June 11, 1863, The Charleston Mercury

The Crescent City must present a dreary and doleful appearance. The Picayune says that a general desire is evinced on the part of the members for the commercial community to withdraw from the city for a time. The great streets, Plydras, Tchoupitoulas, and New Levee, where the great Western trade is done, are deserted, not a dozen old merchants to be met with in those localities. Nothing but rows of vacant stores and tenantless warehouses are to be seen. Magazine and east of it is as a wilderness of brick and mortar, and Common and Gravier present nothing but closed doors and empty counting rooms. Already the city is deserted, and the few stragglers that are here and there seen wandering where commerce and trade once flourished, remind the passer by of the lingerers in a city cursed with plague or pestilence.

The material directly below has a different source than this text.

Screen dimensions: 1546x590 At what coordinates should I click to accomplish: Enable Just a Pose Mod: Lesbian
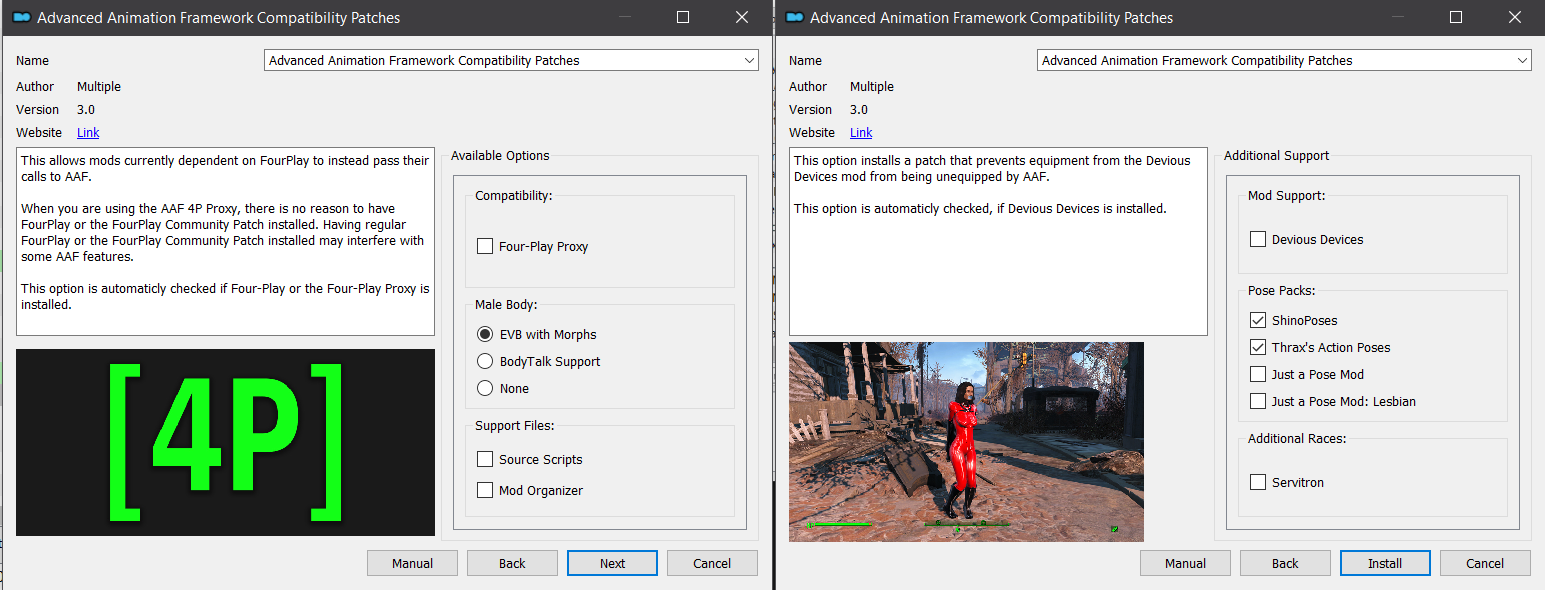[x=1258, y=401]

The great Levee, where, in other days, we could stand and view the ships from all parts of the earth, and be jostled from early morn till dewy eve by the crowds of business men, has nothing now to remind the observer of the former greatness and commercial importance of New Orleans. Even the supplies of the staff of life are limited, and prices far above Northern quotations. Flour, $13 to $14 per barrel at the family groceries, and larger dealers have no demand further than a few dray loads at a purchase. Corn $2 per bushel, and hay 3 1/2 cents per pound. Salted meats, says the Picayune, have not touched famine prices, but fresh meats have ruled for months at starvation rates – 40 cents for beef per pound, which, in ordinary times, would be thrown into the Mississippi River as unsaleable, and mutton and pork command the same high rates. Seventy-four bales cleared, 654 sacks in the seed, was all the cotton (and it stolen no doubt) which for one week had arrived. We suppose since the taking of the Teche country, there has been a greater supply of beef and other things sent to New Orleans than they before had. Some sugar and cotton no doubt. It is a bad thing to think that our city, the city which the people of the South prized, boasted of, delighted to visit, presents such a melancholy appearance, and is still in the hands of the detested Yankees. We hope to see the day before long when familiar faces will be plenty again in the Queen city, and the importance of her trade and position increased as the chief city of the Southern Confederacy.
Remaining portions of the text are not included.